Enfer de feu en Lozère : 350 hectares dévastés, mobilisation massive des secours
Le département de la Lozère fait face à une situation critique. La combinaison explosive de conditions climatiques défavorables et d’une sécheresse persistante a transformé deux départs de feu en véritables brasiers. Les secours, renforcés par des équipes venues de départements voisins, luttent sans relâche pour contenir les flammes.
Un brasier spectaculaire sur le Causse Méjean
C’est aux environs de 17 heures, lundi 6 juillet 2026, que les premières fumées ont été signalées à Hures-la-Parade. La vitesse de propagation du sinistre a immédiatement alerté les autorités.
Les conditions météorologiques et la faible humidité des sols ont favorisé une extension rapide du feu. Il a fallu attendre minuit pour que l’incendie soit enfin maîtrisé par les équipes de secours.
Selon les données de l’Office national des forêts, pas moins de 200 hectares ont été consumés par les flammes. Deux véhicules demeurent stationnés sur place pour surveiller la zone et anticiper toute reprise du feu.
Un second foyer franchit les limites départementales
La situation s’est compliquée avec l’apparition d’un deuxième incendie. Déclenché dimanche en Haute-Loire, précisément à Saint-Haon, ce sinistre a franchi la frontière départementale lundi après-midi.
Des mesures de protection d’urgence
Vers 17 heures lundi, le feu atteignait le territoire lozérien au niveau de Saint-Bonnet-Laval. Les autorités ont immédiatement procédé à la fermeture de plusieurs routes départementales.
Le hameau de Ligeac a nécessité une attention particulière. Les pompiers ont concentré leurs efforts sur la protection des points sensibles de cette localité, parvenant heureusement à préserver l’ensemble des habitations.
Les estimations font état de 150 hectares de végétation partis en fumée dans ce second foyer.
Une mobilisation exceptionnelle des secours
Face à l’ampleur de la catastrophe, le dispositif de lutte contre les incendies a été considérablement renforcé.

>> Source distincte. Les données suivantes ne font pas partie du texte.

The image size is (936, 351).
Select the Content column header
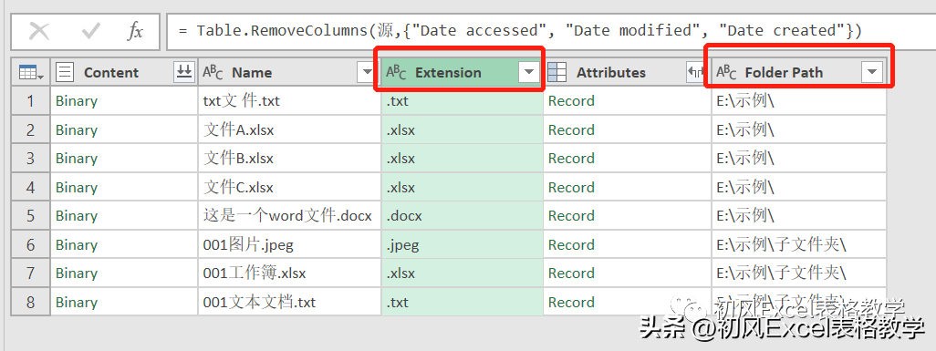pos(111,73)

Des moyens extradépartementaux ont été déployés en urgence.
L’Ardèche a dépêché deux groupes d’intervention, tandis que l’Hérault a envoyé une colonne complète. La Sécurité civile a également mobilisé un groupe spécialisé pour prêter main-forte aux équipes locales.
Le Dash, avion bombardier d’eau, est venu compléter le dispositif au sol. Au total, ce sont 150 sapeurs-pompiers qui ont été engagés dans cette bataille contre les flammes.
Un appel solennel à la vigilance
Le colonel Lhomme, directeur du Service départemental d’incendie et de secours (Sdis), a tenu à alerter la population sur les risques persistants.
« Sera une journée de forte vigilance, il ne faut surtout pas baisser la garde », a-t-il déclaré avec gravité. Le responsable des secours a également précisé : « Toutes les lisières n’ont pas encore été traitées ».
Cette mise en garde souligne la fragilité de la situation malgré les efforts déployés. La prudence reste de mise dans un contexte où le moindre départ de feu pourrait avoir des conséquences dramatiques.